I’m sure you’ve seen them, those shady “advertorials” cropping up all over the place, often meant to dupe the reader into thinking they are looking at a piece of organic content.
As brands and publishers fight to build their reputations as trusted sources of information, they end up looking like conniving car salesmen in the mind of their visitors and larger online audiences.
In order to keep new and loyal readers happy, we need to raise the content standards.
Only by infusing the practices of content marketing into our native advertising can it become a successful monetization tool to help businesses flourish in a world increasingly frustrated by digital ad experiences.
Like pop-up ads, shady native content has a short shelf-life, and it’s going rotten very quickly.
If publishers start embedding more ads directly into the editorial feed, users will respond much like they have before — they will be trained to look away. – Matt Crenshaw
You don’t need to sacrifice sales for transparency, value, and often legality–native advertising can sell while still meeting those standards.
In fact, that’s often the best way to make more sales.
Because the “churn and burn” approach to customer acquisition and life cycle no longer works, or really never did.
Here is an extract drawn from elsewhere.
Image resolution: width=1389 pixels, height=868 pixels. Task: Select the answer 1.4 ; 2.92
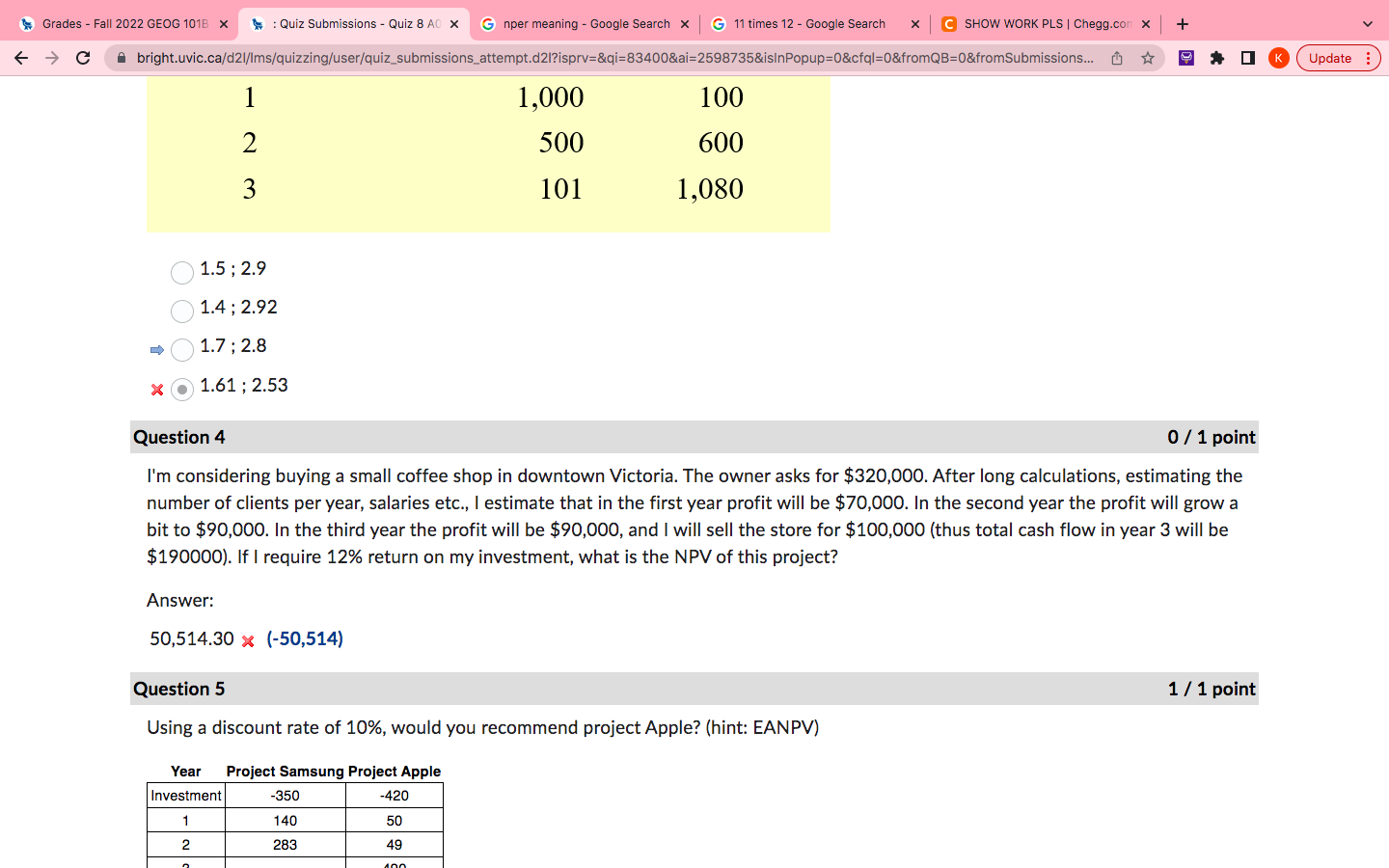181,311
Building long-term, meaningful relationships established by trust is what yields real success.
Below, I’ll dive into the “do’s and don’t’s” of sponsored content so you can make your prospects happy they’re reading an “ad” while also converting them into leads.
Why Sponsored Content Is So Effective
Native content offers a few advantages over traditional techniques.
To name a few…
Piggybacks off of Content Discovery and Consumption Patterns
Where banner ads and traditional landing pages may fail to gain an audience member’s attention, sponsored stories will coincide more with the current consumption pattern of readers when they are in discovery mode.
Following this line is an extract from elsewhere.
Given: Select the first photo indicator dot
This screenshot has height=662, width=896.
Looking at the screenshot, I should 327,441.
That means they will be more likely to click and read your content when hosted on an authority site or premium publisher page that runs native advertisements. Because that content is linked from a credible and trustworthy news source, you can expect higher click-through rates (CTRs) and on-page engagement.
Sending prospects to a sales page or piece of sleazy content will disrupt that experience, making visitors much more likely to bounce from the piece of content and never come back.
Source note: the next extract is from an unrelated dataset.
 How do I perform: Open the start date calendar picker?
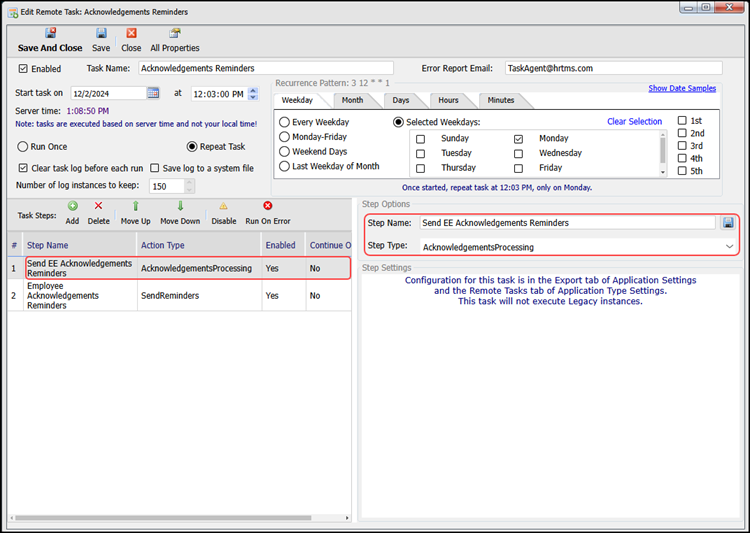click(x=153, y=93)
A well-crafted piece of native content will correspond with their expectation of being linked to another article or related piece of content.
This is one reason why publishers should start to scrutinize over the content that shows up in their native stream. A bad piece of content reflects poorly on all parties involved and runs the risk of alienating loyal readers.
That is a real concern brands and publishers cannot afford to face.
Simplicity of Content Creation and Testing Variety
Native articles are often like writing a normal blog post.
That makes it easy for you, your in-house team or agency to create a valuable piece of content people will enjoy reading.
No expensive video sales letters (VSLs) or long-form $25,000 worth pieces of copy. Writing sponsored content is much more cost-efficient, and it’s a better builder of brand trust.
Following the format of a blog post or news article also makes them simpler to design. While they don’t have to be masterpieces, all it takes is ensuring they blend into the regular content stream.
Bottom line–you can get your native content up and running much faster.
This streamlined creation process also makes testing a variety of elements including headlines, tone, message, and visuals much easier to measure.
Availability to Both Small and Large Advertisers
Many native ad examples you see are articles bought on large publisher sites.
A recent example was this sponsored article from Dell about millennials which was featured on the New York Times:
Akin to buying a full-page ad in the print version of the New York Times, this option, while effective, can be quite costly.
But you can still achieve a similar effect without the huge price tag.
By amplifying your own native content on paid media platforms like Outbrain, you can achieve similar impact, and scale over the long-term at a more economical cost.
Creating Value with Sponsored Content
The key to effective and ethical native advertising is to provide valuable information within the content.
That might mean offering tips, and knowledge the reader may not have known prior, which are communicated under the assumption that they might not convert right away.
Think long game.
Remember, it’s not about you, it’s about them. Everything you do should tie back to user experience and how to bring potential prospects through the content funnel.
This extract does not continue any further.